Le bilan de la première femme à être cheffe de gouvernement dans le monde arabe a été scruté de près et à sa décharge, son mandat a été troublé par des crises graves. Mme Bouden aura surtout brillé par sa discrétion et une communication minimaliste, outre un échec sur le plan économique, qu'elle assume avec ses principaux ministres. Un échec aggravé par des négociations qui n'ont pas abouti avec le Fonds monétaire international (FMI).

Avec les syndicats, les relations n'étaient guère meilleures, notamment avec l'Union générale tunisienne du travail. La fameuse circulaire 20 qui interdisait aux fonctionnaires toute négociation avec les syndicats sans l'aval préalable du gouvernement a envenimé une situation déjà explosive.

Réactions politiques

Signalons que cette nomination nocturne du nouveau Chef du gouvernement a entraîné une avalanche de réactions. Les uns déplorent le manque d'expérience politique et économique du nouveau locataire de la Kasbah. Pour sa part, l'opposant et président du Front de salut national, Ahmed Nejib Chebbi, s'est dit « étonné » face à ce nouveau rebondissement. Selon lui, ni le programme de Najla Bouden ni celui de son successeur ne sont connus, alors que « l'échec de Bouden s'explique par son rôle de coordinatrice du gouvernement que d'un vrai chef de gouvernement ».

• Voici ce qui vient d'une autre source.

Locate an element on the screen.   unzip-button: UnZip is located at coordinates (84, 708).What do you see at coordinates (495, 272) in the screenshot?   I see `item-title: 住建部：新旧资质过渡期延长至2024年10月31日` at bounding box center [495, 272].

Le député et rapporteur de la commission de législation générale, Dhafer Sghiri, visiblement désappointé, a expliqué que les élus ignoraient ce changement à la tête de l'exécutif. Il a indiqué qu'ils ont appris la nouvelle comme tous les Tunisiens, par le biais des réseaux sociaux et le communiqué de la présidence. En tout état de cause, les prochains jours semblent réserver leur lot de surprises.